Jackals

cover jackalsAnton Sanko
Jackals (2017)
Notefornote Music NFN-9003
18 brani – Durata: 42'03”

Compositore non conosciuto quanto meriterebbe, Anton Sanko è una di quelle “riserve” del parco statunitense che val la pena di seguire con attenzione. Il suo territorio creativo prediletto è quello dell'horror brutale e insieme simbolico (The Possession, Oujia), cui si applica con soluzioni miste – tecnologiche e acustiche – e spietata intransigenza espressiva; ma saltuariamente lo si ritrova anche in contesti diversi, come il dramma familiare Rabbit Hole.

Jackals, diretto da Kevin Greutert (uno dei registi della serie “torture-porno” Saw), appartiene decisamente alla prima categoria, trattandosi di un “survival-revenge” di ascendenza quasi craveniana, notturno e foschissimo, che fa scarsi sconti ai nervi dello spettatore amante del genere. Ma Sanko sembra avere ambizioni e visioni un po' più vaste.
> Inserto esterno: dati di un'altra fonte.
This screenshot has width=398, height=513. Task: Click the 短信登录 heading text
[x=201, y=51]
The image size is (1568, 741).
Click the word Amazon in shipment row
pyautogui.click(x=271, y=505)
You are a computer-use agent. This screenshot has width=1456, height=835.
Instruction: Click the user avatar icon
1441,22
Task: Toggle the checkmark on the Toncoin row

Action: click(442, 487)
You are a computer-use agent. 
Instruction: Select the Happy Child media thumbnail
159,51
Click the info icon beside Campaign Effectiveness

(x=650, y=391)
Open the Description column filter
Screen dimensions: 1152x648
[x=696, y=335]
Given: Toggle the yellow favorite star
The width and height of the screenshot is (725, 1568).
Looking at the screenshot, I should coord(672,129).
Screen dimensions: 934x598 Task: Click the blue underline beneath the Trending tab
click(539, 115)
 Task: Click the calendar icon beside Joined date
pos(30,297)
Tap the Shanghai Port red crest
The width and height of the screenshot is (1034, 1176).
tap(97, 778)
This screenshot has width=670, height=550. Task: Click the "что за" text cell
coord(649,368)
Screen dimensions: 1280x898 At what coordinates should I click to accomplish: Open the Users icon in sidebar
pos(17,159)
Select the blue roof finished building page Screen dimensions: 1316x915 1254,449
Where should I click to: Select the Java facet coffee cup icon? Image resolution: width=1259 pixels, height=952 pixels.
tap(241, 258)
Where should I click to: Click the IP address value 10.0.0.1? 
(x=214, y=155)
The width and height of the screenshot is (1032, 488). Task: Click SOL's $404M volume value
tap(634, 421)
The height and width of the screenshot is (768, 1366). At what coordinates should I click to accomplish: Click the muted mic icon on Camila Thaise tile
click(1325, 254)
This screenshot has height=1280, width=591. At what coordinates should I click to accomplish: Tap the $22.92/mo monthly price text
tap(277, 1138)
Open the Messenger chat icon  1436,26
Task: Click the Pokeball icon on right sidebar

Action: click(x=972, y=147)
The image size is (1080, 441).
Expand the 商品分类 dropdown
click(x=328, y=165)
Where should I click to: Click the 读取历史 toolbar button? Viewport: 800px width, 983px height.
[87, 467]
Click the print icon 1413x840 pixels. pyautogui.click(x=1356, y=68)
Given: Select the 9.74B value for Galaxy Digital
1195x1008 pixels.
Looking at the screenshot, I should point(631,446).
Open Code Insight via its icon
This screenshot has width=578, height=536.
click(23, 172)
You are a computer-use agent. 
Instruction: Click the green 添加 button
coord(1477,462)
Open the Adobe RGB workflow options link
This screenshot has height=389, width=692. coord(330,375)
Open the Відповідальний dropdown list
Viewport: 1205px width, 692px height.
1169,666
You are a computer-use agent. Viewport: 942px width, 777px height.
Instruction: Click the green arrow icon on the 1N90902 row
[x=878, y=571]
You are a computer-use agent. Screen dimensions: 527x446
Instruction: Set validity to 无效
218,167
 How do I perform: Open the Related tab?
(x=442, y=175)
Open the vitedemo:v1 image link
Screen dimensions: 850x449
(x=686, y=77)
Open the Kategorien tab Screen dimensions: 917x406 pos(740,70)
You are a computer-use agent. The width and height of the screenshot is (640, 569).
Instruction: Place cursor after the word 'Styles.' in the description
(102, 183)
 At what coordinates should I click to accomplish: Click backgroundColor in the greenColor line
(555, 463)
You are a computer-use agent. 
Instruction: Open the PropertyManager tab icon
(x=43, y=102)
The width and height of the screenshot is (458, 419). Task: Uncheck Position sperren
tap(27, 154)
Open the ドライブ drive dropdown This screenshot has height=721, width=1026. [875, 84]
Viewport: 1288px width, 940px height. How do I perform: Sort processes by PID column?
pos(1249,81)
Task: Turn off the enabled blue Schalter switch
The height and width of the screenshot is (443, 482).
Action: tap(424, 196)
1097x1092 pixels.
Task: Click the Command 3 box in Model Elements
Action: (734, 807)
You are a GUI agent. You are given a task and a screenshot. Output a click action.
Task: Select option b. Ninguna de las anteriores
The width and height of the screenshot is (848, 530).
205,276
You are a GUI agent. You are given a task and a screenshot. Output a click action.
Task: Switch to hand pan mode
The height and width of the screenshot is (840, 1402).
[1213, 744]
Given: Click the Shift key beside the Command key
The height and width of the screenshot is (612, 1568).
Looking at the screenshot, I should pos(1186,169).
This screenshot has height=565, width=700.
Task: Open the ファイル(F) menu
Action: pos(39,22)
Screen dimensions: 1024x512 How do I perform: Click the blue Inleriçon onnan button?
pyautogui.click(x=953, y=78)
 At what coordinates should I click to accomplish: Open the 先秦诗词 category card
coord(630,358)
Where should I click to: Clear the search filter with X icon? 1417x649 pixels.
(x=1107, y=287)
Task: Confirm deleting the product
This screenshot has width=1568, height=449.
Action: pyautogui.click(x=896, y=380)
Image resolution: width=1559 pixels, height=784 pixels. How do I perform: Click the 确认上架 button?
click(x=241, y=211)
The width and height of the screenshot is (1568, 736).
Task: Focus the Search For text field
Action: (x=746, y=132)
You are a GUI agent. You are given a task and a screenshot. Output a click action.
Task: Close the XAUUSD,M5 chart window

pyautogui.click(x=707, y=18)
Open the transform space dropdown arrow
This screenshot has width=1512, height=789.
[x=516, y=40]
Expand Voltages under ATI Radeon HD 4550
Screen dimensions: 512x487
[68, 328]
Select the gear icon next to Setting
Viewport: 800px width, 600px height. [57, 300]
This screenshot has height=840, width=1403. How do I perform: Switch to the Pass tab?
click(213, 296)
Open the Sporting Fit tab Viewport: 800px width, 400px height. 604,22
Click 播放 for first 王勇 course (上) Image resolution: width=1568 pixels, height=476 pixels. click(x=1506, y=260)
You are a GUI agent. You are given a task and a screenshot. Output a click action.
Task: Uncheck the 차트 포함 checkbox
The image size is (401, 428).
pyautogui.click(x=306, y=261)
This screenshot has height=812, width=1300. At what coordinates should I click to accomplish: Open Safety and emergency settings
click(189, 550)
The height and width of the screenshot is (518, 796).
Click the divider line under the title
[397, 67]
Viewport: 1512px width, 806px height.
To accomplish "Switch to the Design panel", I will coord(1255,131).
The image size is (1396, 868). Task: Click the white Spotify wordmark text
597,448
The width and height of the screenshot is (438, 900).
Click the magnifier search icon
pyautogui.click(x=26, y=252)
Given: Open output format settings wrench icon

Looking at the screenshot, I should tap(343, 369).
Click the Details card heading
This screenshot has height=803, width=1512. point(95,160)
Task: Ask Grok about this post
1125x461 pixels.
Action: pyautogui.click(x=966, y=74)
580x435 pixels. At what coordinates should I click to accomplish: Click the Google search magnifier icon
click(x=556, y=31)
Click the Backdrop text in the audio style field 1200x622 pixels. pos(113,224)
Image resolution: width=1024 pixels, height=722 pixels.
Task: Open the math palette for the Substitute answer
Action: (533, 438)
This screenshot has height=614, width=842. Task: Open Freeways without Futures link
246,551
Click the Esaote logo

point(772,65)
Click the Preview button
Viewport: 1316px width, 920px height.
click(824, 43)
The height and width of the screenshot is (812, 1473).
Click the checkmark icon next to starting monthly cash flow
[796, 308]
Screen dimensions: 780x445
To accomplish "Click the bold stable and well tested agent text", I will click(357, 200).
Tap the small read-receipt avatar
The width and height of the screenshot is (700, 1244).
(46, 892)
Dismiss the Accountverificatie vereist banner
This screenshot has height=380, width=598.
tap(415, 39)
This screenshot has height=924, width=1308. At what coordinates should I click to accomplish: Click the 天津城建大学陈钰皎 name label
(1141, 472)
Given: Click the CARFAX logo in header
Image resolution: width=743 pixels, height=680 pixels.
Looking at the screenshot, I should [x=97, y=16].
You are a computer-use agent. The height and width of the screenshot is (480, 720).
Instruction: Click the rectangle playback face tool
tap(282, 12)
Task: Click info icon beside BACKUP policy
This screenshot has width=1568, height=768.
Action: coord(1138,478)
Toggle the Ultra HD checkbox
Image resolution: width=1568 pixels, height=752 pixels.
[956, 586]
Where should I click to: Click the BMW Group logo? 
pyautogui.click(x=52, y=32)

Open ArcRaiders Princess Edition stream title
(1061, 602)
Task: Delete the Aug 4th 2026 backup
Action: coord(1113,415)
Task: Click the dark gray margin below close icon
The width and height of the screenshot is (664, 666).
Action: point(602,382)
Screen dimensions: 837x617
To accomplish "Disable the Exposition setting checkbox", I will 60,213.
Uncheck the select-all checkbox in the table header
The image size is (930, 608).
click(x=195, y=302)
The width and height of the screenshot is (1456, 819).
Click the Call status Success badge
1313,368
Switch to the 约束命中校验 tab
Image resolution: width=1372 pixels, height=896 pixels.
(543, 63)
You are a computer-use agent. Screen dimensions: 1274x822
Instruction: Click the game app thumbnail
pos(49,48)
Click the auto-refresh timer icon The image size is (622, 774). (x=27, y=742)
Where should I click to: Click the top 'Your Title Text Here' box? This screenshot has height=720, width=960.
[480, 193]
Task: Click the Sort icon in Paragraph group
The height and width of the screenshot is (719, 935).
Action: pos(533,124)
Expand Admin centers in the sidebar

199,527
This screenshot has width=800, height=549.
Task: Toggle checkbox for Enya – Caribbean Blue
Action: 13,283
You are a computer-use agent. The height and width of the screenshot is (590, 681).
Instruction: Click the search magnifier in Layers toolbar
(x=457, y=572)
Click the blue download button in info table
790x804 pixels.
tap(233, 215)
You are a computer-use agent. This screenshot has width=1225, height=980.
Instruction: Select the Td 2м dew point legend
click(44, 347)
Se è vero che l'iniziale “Jackals” assolve entro confini ben noti il proprio compito, con un rombante e opprimente pedale elettronico dal quale si levano sussulti e irruzioni di varia natura lungo una linea strutturale che però svela qualche affinità con il secondo dopoguerra europeo (da Ligeti a Penderecki e Lutoslawski sino ad Arvo Pärt), già in “Any sign of them?” e soprattutto “Give us a hand” si fanno strada altre presenze più comunicative, nell'intervento severo dei legni, in un assolo del violoncello e addirittura – nel secondo - in una reminiscenza herrmanniana negli archi.
 Con “Thanatos” si torna tuttavia ad atmosfere allucinatorie e devastate, con un fascio di suono soffocante e incombente dentro il quale si agitano i formicolii degli archi, anche se il compositore non rinuncia mai ad un lato meno oscuro ed ermetico, quasi ad evocare una luce di speranza e di salvezza, sia in quella sorta di inno sotterraneo che è “Brainwashed” sia nella trasognata e sospirosa ballata per chitarra di “Two kind of brothers”: la perfetta padronanza dei due elementi – orchestrale e synth – consente poi a Sanko di creare impasti sonori dal potenziale fortemente destabilizzante e suggestivo, come in “One the worthy”, dimostrandosi così compositore agguerrito e in pieno possesso delle tecniche e del linguaggio tipici di alcune avanguardie contemporanee, ma con una venatura lirica sempre pronta ad emergere. Ecco allora che, in “Be strong”, dal vischioso magma delle percussioni si fa strada il suono manipolato ma celestiale di un pianoforte o, in “Underestimated them” gli archi intonano quasi un requiem, ripreso in forma più liquefatta e astratta in “Psycho Brigade”.
 Ne deriva che pagine di puro effetto come “Where is the baby?” o “Jimmy's tattoo” sembrano quasi il tributo d'ufficio pagato da Sanko alle convenzioni di genere mentre la sua ispirazione appare decisamente più attratta da momenti addirittura di intenerimento melodico come “It's me”. La giustapposizione tra questi due versanti espressivi crea nella partitura quella dialettica e quegli effetti di contrasto che così spesso mancano invece nelle score di molti compositori contemporanei, preoccupati solo di alzare il volume e pigiare sul “loudness”; Sanko invece lavora di punteruolo, non di mannaia, come nelle sospensioni di “I killed my brother”, o nella ripresa della ballata chitarristica di “The deal”, ottenendo così un'altalena di sensazioni e sentimenti che è esattamente ciò che difetta all'horror musicale mainstream.  In tal modo le repentine irruzioni o “strisciate” di brutale elettronica, ad esempio in “I'm with you”, provocano il desiderato soprassalto, mentre i tremoli agghiaccianti degli archi immersi nel fiume di lava sonora di “The swings” mettono davvero i brividi.
 E il commiato di “I am the father”, che per un'ultima volta accosta un forte elemento melodico e lirico ad un orizzonte sonoro di livida fissità, conferma il valore di una score e di un compositore che ci dimostrano come si possa, anche dentro un genere ormai così affollato, ritagliarsi tenacemente uno spazio di originalità e suggestione.